** TASK ITEM **
Look below for the line containing "Instruction: Open the Render menu", then write out that line and every line after it to the end, exactly, minus the pictures.

** THE RECORDS **
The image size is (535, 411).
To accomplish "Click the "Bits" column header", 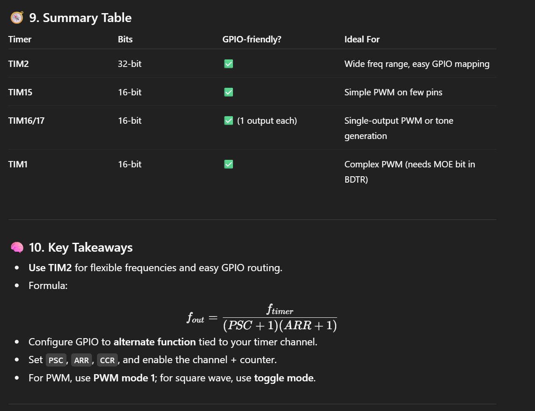I will (x=125, y=39).
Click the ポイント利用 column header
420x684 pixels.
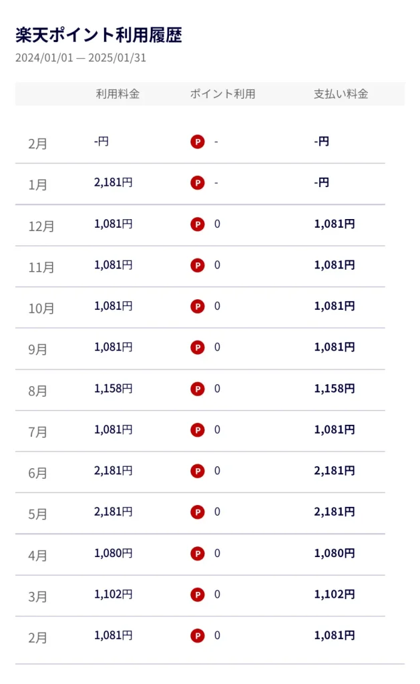click(x=223, y=94)
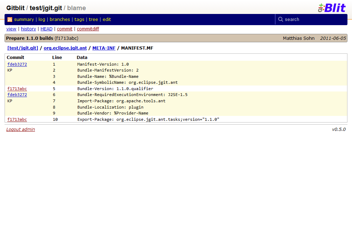Click the search magnifier icon
This screenshot has width=352, height=229.
click(280, 19)
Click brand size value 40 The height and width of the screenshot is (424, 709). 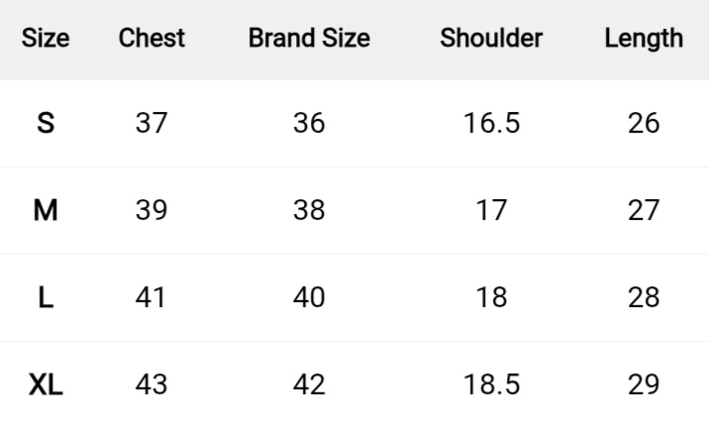309,297
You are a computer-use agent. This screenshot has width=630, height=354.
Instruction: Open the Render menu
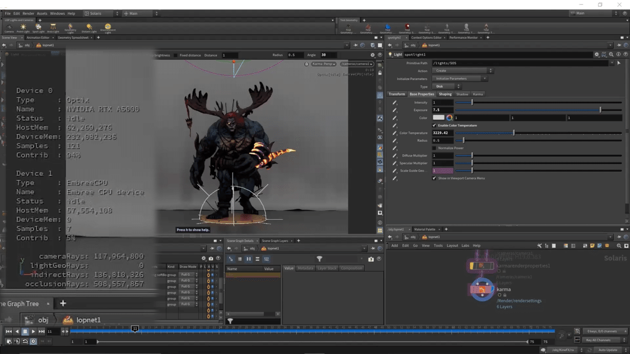click(x=28, y=13)
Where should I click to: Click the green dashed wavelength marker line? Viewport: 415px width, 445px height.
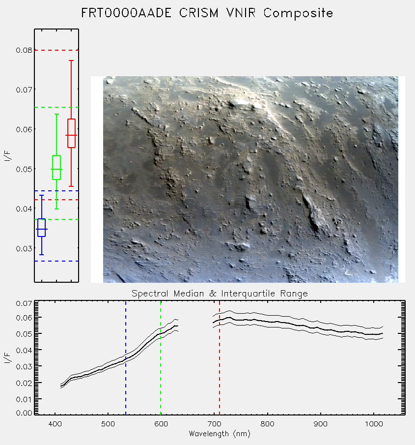pyautogui.click(x=161, y=358)
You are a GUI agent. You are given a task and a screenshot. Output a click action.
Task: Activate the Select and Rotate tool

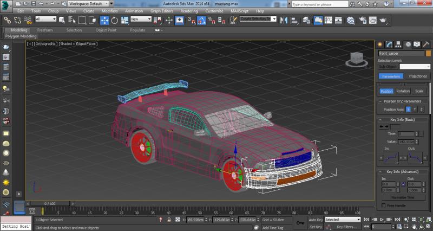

** YOUR SOLUTION **
Instruction: Open the Render menu
click(x=28, y=13)
Where should I click to: Click the green dashed wavelength marker line? Viewport: 415px width, 445px height.
pyautogui.click(x=161, y=358)
You are a GUI agent. You are given a task and a screenshot. Output a click action.
Task: Activate the Select and Rotate tool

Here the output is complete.